Nel frattempo venne fatto affiggere un manifesto del Podestà di Tricase, Avv. Edgardo Aymone, che riproduceva una lettera inviatagli dal Prefetto e invitava i cittadini “a tornare” tranquilli al proprio lavoro, fiduciosi nell’opera oculata e provvida del governo fascista. Questo manifesto provocò un effetto diverso da quello sperato e l’appuntamento delle operaie tabacchine per una dimostrazione sotto il Municipio in modo pacifico, pian piano divenne una vera e propria protesta. Venne strappato il manifesto, le persone incominciarono ad agitarsi e a gridare, lanciarono alcuni sassi e avevano l’intenzione di abbattere la porta del Municipio. Intanto erano stati chiamati i Carabinieri, i quali non riuscivano a calmare gli animi dei presenti. In questo stato di esasperazione, per evitare l’invasione del Municipio e che la situazione degenerasse, venne ordinato ai Carabinieri di sparare. Si udirono alcuni spari a brevi intervalli, i dimostranti ovviamente si sbandarono e incominciarono a correre all’impazzata: la situazione era completamente degenerata. Risultato: un morto subito e numerosi feriti, tre dei quali morirono poco dopo e un quinto morì, a causa delle ferite ricevute, dopo sei giorni.
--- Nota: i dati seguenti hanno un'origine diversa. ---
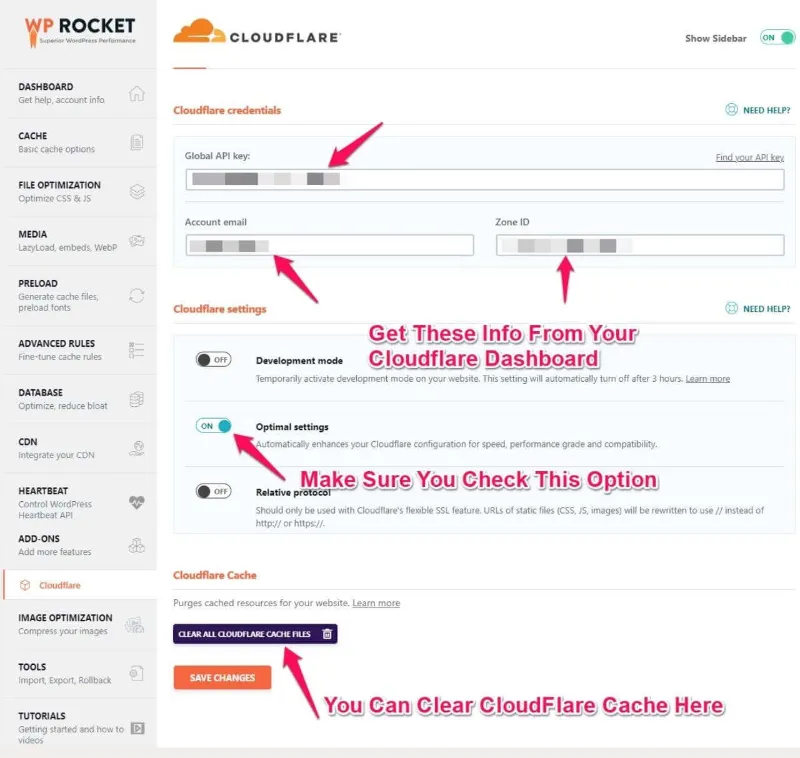Enable Development mode toggle
800x758 pixels.
[213, 358]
“La rivolta di Tricase”, così come venne definita dagli storici, finì nel sangue ed ebbe cinque morti: tragico bilancio di quel mercoledì 15 maggio 1935. Questa, in sintesi, la tragedia del proletariato tricasino per aver manifestato il dissenso contro la decisione del Ministero delle Corporazioni che intendeva sopprimere l’ACAIT e trasferirla a Lecce.
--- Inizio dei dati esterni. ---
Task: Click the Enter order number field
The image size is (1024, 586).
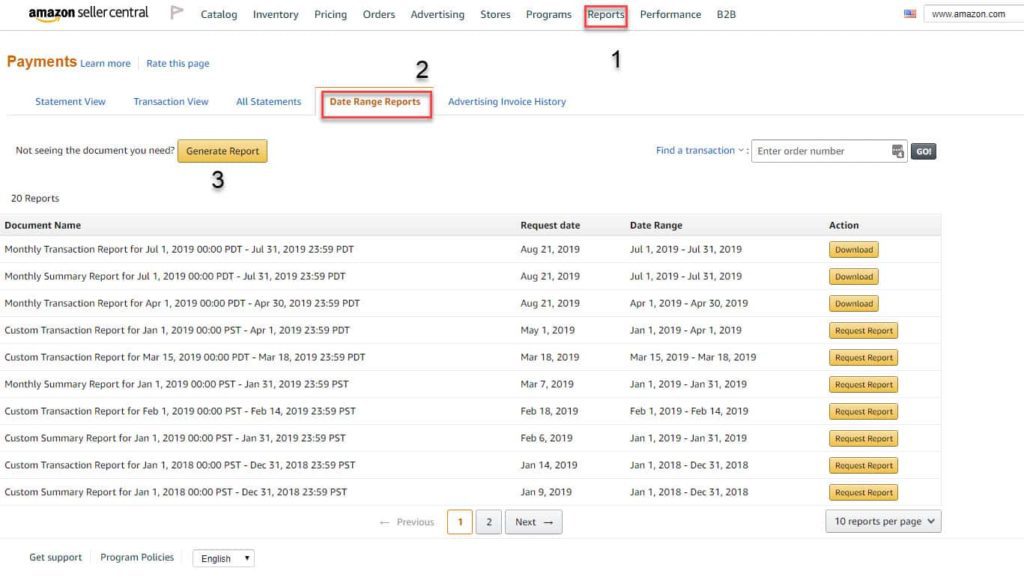Action: pyautogui.click(x=822, y=151)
LA REPRESSIONE, IL PROCESSO E LA SENTENZA

La repressione continuò durante la notte e vennero arrestate 26 persone ed altri arresti vennero effettuati nei giorni successivi. Non fu consentito di celebrare i funerali delle vittime e i loro corpi furono trasportati al cimitero nel corso della notte successiva. La motivazione di tutto questo fu quella di evitare nuovi possibili disordini.

Dieci anni dopo lo storico eccidio i Tricasini, auspice la locale sezione del Partito Socialista Italiano, apposero una lapide a perenne memoria dei caduti di Tricase del 15 maggio 1935, collocandola sulla facciata dell’ex Convento dei Domenicani ed attuale sede di alcuni uffici comunali.